> AIM OF THE TASK: List every line of the material below that contains the word "Open".

> DATA TO PROCESS:
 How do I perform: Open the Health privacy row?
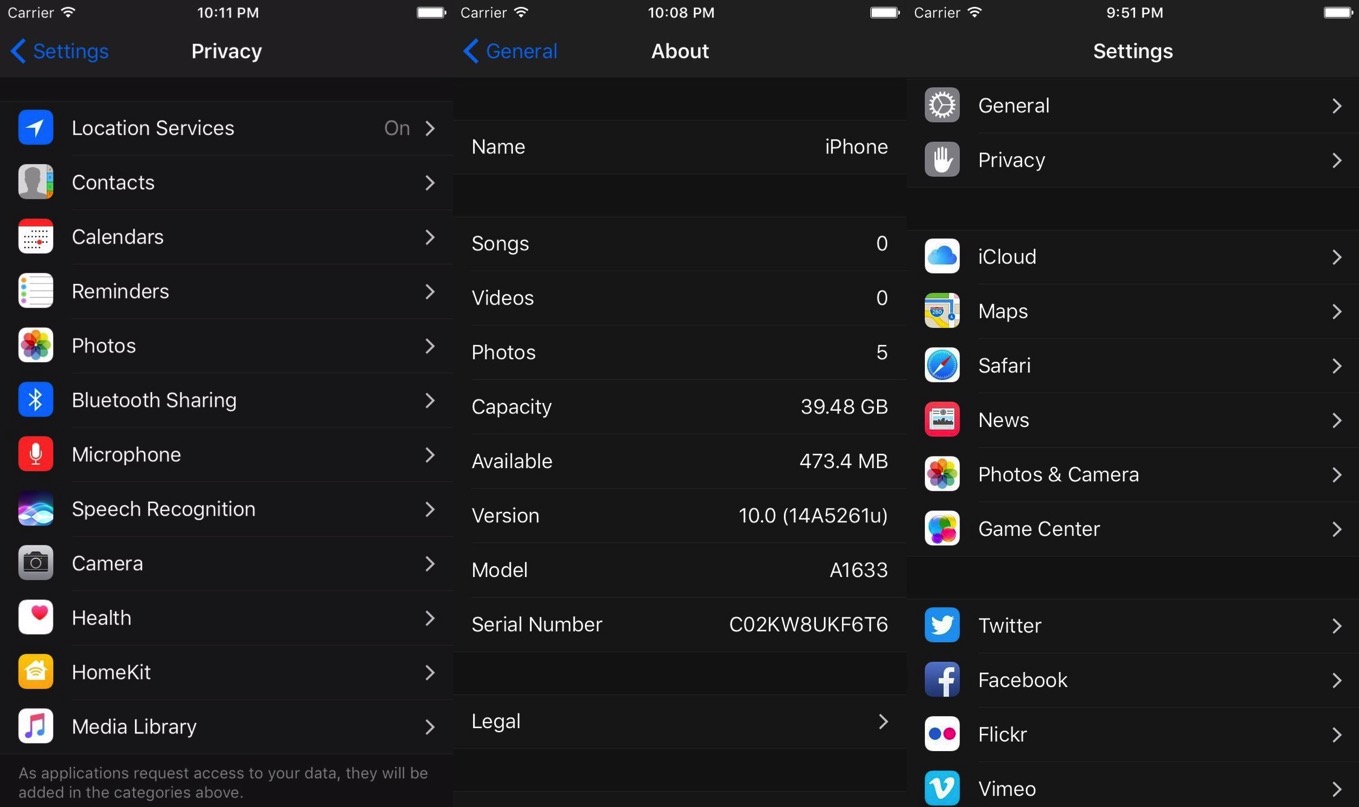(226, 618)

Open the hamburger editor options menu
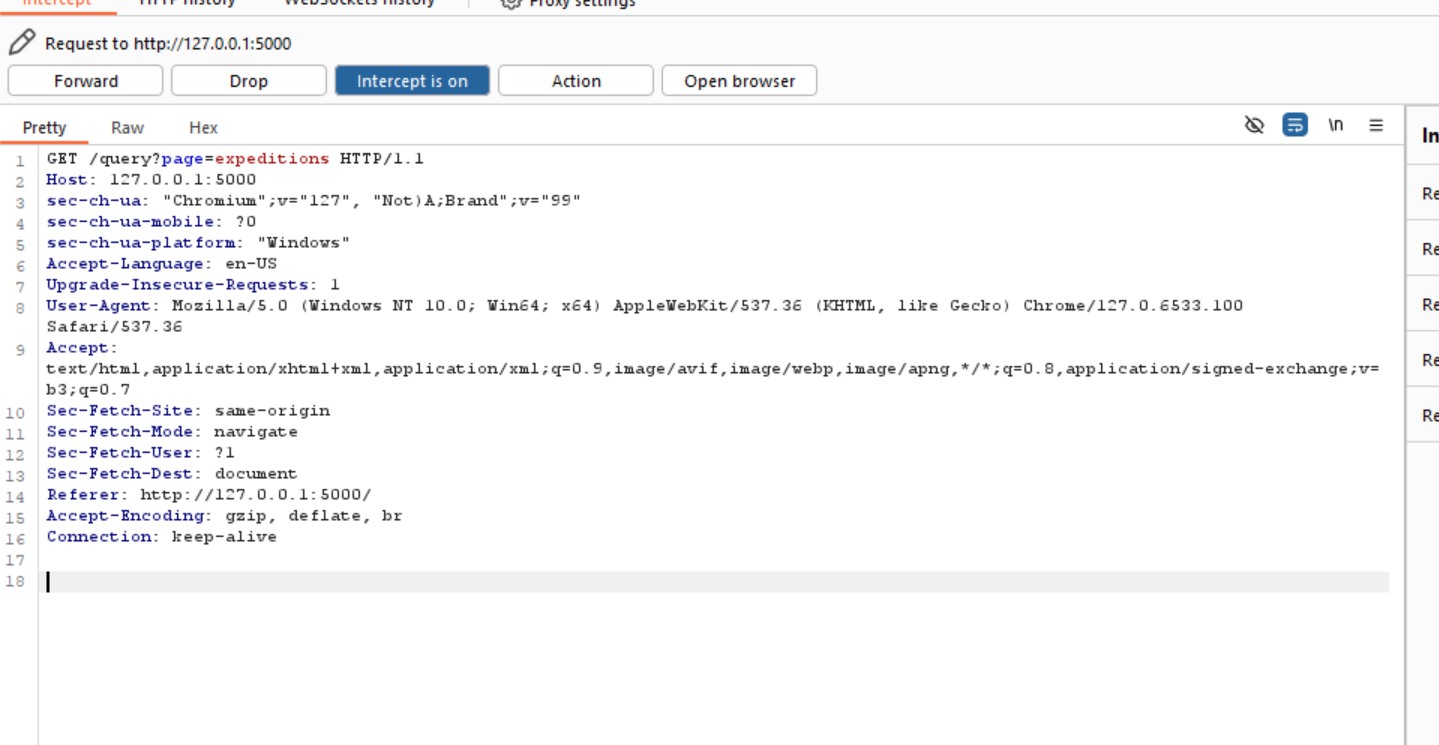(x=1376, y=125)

* * *

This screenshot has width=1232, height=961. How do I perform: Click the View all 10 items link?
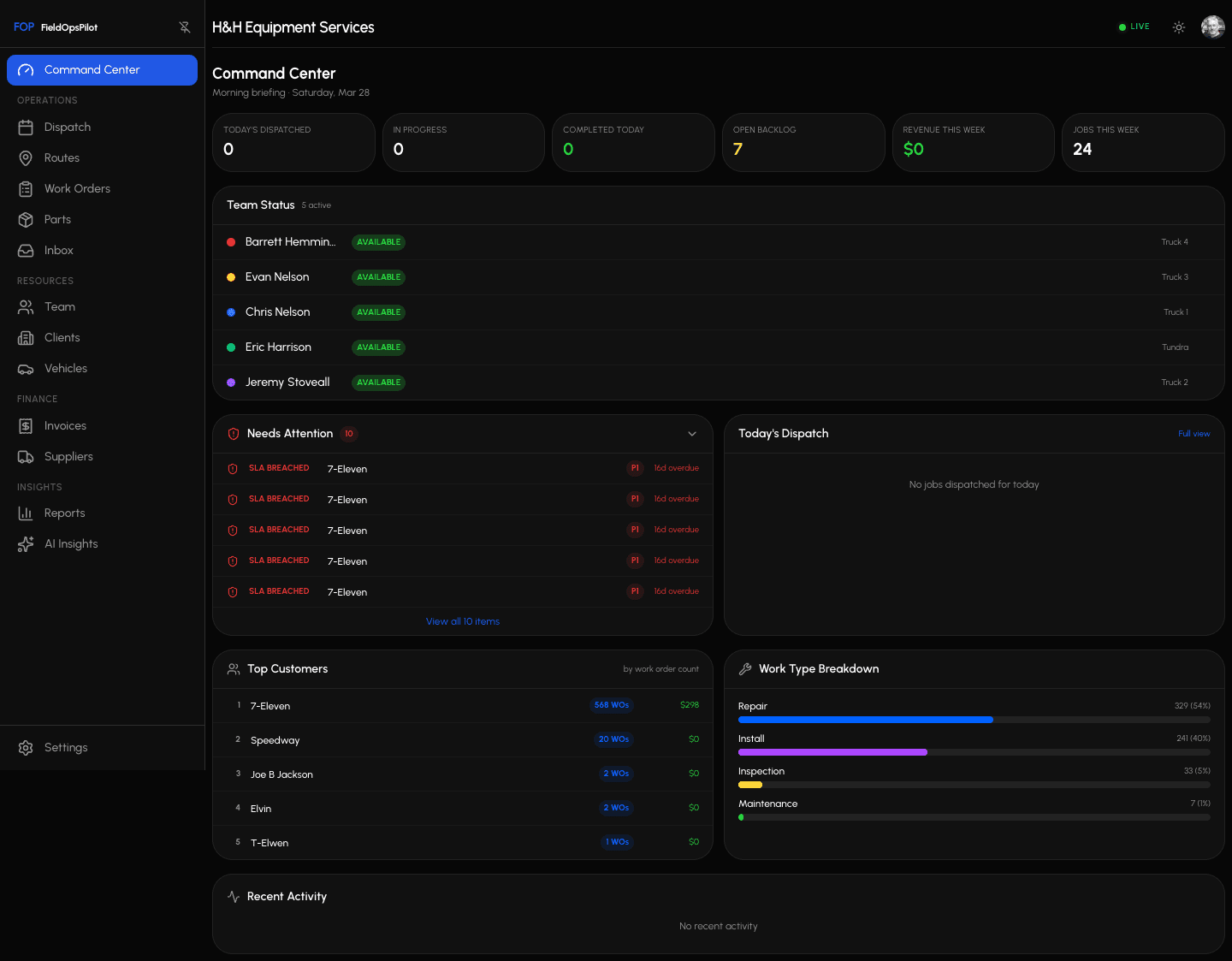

...

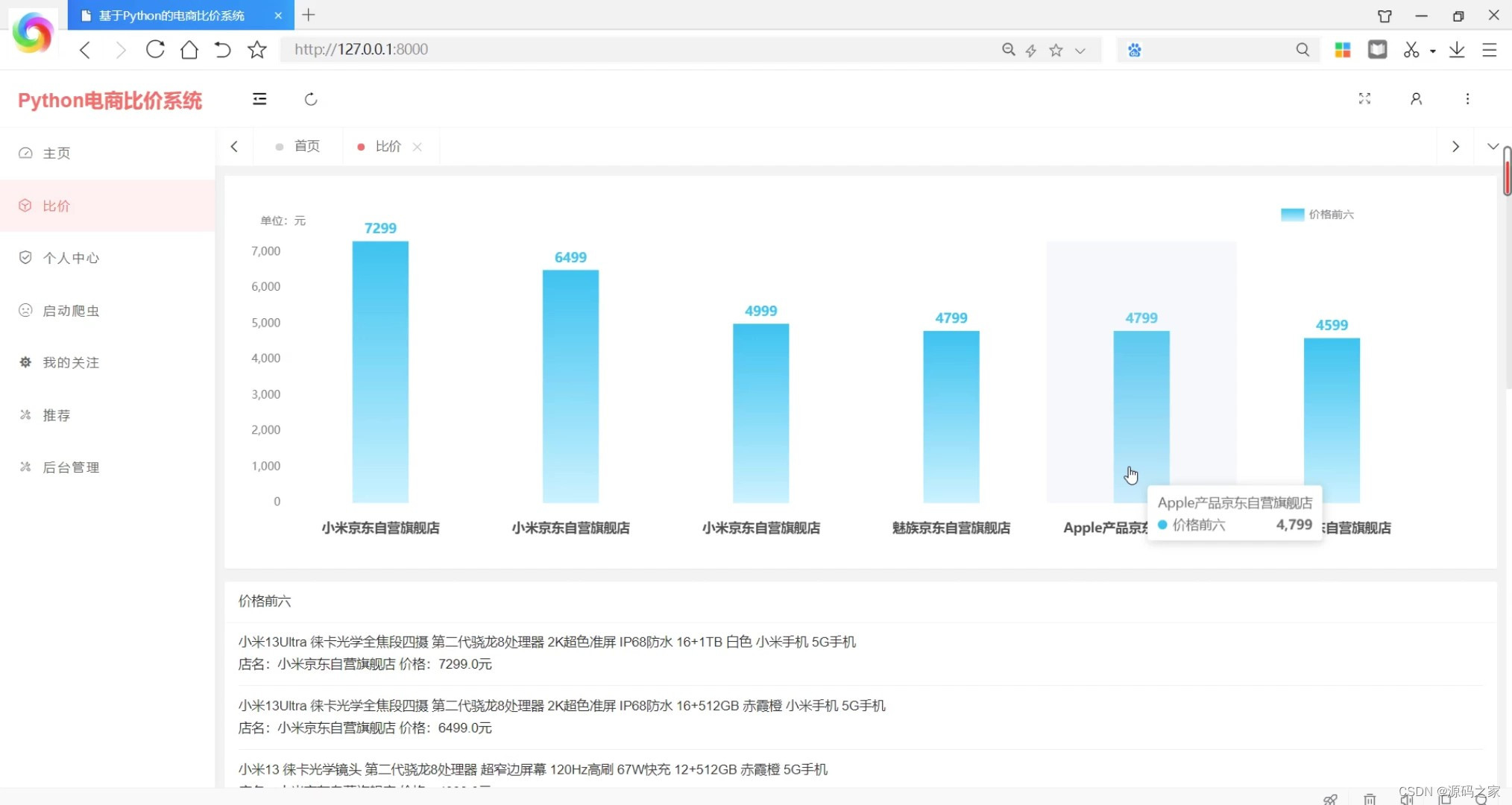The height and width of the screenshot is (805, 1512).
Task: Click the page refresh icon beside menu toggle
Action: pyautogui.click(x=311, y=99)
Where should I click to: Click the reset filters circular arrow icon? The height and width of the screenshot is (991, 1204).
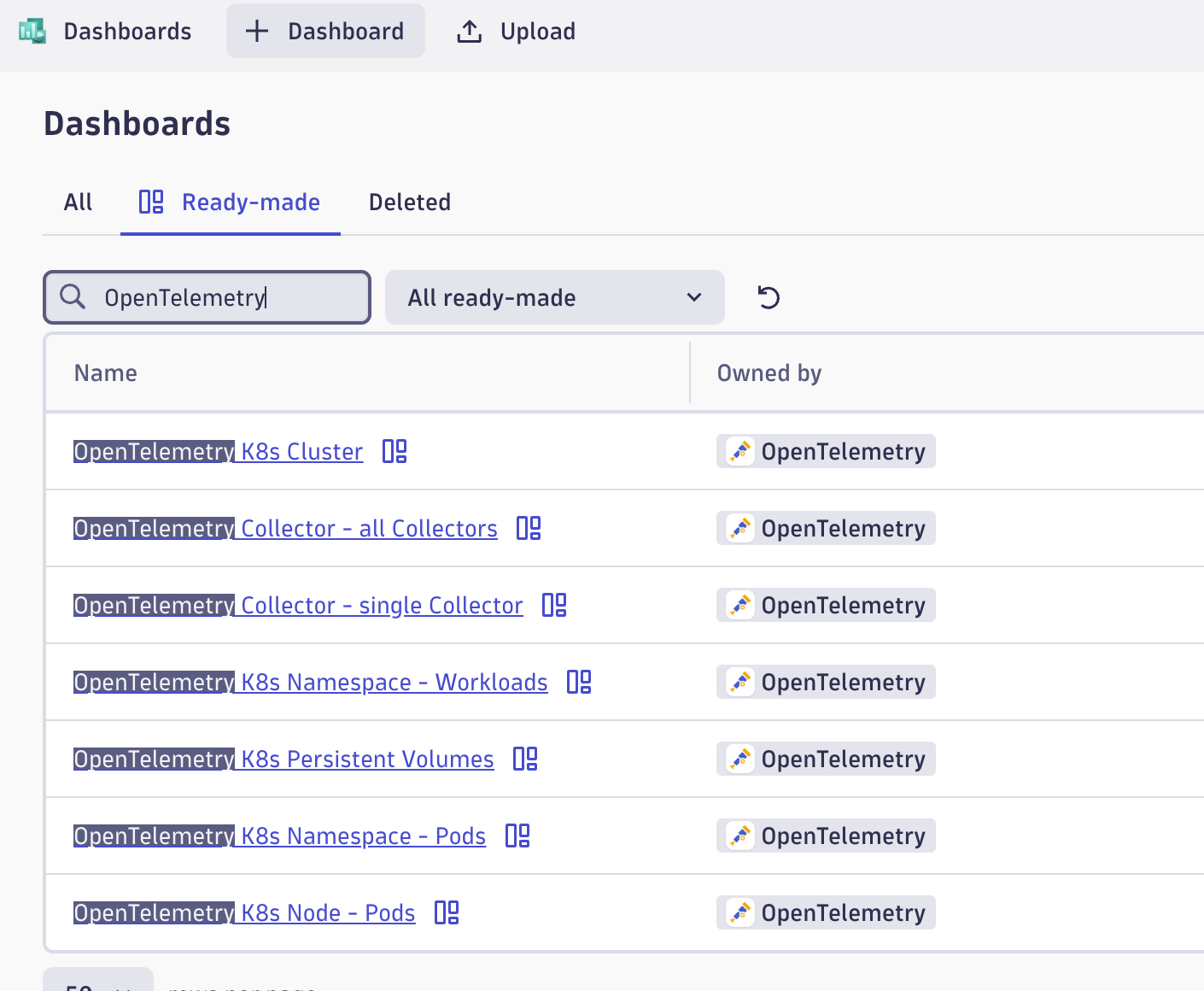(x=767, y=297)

> SOLVED EXERCISE:
 How do I perform: Open the Health privacy row?
Open the hamburger editor options menu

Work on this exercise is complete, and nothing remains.